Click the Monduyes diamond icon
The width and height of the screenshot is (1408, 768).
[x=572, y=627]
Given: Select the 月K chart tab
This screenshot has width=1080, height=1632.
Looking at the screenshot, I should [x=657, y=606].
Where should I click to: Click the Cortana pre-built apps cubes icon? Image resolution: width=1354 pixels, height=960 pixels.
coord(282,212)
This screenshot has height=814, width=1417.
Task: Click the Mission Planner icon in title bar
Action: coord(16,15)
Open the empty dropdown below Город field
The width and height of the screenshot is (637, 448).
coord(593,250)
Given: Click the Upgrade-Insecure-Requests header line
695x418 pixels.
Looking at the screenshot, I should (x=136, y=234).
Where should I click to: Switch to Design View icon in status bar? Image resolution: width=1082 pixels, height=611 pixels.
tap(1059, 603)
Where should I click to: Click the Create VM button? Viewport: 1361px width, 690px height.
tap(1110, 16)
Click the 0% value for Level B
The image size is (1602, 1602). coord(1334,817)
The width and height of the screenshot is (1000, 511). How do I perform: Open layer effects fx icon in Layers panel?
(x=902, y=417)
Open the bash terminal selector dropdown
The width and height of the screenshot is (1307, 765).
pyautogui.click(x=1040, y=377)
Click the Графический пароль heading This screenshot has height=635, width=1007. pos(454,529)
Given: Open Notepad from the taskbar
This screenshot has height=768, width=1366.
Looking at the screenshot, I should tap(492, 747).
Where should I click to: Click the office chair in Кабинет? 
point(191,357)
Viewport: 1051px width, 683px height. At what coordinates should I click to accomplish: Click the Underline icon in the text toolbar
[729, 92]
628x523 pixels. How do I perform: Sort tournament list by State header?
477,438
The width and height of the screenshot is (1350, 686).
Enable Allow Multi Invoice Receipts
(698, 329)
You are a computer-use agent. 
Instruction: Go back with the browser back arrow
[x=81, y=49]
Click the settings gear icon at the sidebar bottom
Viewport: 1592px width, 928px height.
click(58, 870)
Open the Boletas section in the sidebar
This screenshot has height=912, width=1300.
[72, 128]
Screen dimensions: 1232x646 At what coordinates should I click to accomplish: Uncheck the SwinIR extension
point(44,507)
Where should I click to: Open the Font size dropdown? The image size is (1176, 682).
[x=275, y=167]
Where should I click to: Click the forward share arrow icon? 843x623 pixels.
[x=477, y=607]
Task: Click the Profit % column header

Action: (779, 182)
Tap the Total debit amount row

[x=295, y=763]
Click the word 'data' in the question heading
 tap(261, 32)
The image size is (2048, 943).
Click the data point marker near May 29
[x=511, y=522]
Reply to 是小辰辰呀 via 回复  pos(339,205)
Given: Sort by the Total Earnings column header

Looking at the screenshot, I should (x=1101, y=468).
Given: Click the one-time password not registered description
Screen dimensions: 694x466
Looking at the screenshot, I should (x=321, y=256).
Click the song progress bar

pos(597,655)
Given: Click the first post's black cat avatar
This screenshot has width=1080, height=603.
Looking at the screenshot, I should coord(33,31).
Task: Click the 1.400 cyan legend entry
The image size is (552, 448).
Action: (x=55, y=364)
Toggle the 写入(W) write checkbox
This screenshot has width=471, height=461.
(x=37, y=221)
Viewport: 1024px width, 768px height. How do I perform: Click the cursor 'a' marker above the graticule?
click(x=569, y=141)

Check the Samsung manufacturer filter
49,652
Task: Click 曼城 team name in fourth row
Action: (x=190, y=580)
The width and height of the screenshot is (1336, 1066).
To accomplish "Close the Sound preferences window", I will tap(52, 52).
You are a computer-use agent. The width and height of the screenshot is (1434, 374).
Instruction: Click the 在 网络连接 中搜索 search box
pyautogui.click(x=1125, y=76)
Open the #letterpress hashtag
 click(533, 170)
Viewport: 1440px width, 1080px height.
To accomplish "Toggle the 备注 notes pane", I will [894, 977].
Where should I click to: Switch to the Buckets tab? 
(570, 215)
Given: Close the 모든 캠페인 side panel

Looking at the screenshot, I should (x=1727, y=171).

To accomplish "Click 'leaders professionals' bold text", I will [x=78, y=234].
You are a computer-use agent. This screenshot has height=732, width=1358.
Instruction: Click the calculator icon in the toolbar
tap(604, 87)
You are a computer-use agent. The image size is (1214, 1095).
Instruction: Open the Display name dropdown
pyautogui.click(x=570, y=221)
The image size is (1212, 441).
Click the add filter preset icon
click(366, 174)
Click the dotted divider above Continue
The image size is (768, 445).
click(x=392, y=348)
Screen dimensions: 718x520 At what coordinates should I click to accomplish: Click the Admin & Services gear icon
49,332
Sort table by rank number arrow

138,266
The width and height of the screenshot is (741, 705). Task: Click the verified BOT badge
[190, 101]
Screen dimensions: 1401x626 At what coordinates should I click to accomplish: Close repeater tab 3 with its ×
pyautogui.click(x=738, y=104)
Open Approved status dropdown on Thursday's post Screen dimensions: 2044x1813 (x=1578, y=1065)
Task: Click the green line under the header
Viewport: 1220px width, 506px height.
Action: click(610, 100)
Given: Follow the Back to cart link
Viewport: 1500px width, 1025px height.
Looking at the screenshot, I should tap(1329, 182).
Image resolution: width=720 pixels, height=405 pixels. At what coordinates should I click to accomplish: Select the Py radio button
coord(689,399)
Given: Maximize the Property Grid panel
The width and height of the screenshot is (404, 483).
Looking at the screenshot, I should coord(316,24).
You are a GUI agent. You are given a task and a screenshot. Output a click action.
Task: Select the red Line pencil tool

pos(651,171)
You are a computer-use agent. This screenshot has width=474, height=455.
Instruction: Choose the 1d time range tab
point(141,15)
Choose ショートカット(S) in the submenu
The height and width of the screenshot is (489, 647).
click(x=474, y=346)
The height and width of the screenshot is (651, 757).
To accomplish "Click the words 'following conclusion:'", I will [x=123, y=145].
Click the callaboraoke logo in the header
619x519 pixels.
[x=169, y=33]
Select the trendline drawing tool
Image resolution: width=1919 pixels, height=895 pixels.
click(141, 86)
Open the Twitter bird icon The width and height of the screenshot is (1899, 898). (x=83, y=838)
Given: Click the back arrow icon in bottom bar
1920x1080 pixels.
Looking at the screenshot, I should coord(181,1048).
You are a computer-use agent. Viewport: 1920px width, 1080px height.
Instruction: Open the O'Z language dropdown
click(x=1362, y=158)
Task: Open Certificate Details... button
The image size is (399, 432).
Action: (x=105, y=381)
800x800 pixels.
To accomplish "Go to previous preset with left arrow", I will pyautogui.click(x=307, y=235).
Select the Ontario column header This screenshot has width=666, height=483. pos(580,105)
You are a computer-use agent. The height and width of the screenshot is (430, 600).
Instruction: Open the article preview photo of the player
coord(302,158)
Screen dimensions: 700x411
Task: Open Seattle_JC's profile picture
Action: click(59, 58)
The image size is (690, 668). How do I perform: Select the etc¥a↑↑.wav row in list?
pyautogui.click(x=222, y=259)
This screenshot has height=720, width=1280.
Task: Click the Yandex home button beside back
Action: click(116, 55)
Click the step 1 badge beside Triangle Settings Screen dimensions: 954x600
-----
### REQUIREMENT
Match on "computer": copy every line in the records that has it.

### RESULT OF THE TASK
You are a computer-use agent. 
You are a computer-use agent. The width and height of the screenshot is (1434, 374).
You are a computer-use agent. This screenshot has height=732, width=1358.
You are a computer-use agent. The image size is (1214, 1095).
You are a computer-use agent. This screenshot has width=474, height=455.
You are a computer-use agent. Viewport: 1920px width, 1080px height.
You are a computer-use agent. The height and width of the screenshot is (430, 600).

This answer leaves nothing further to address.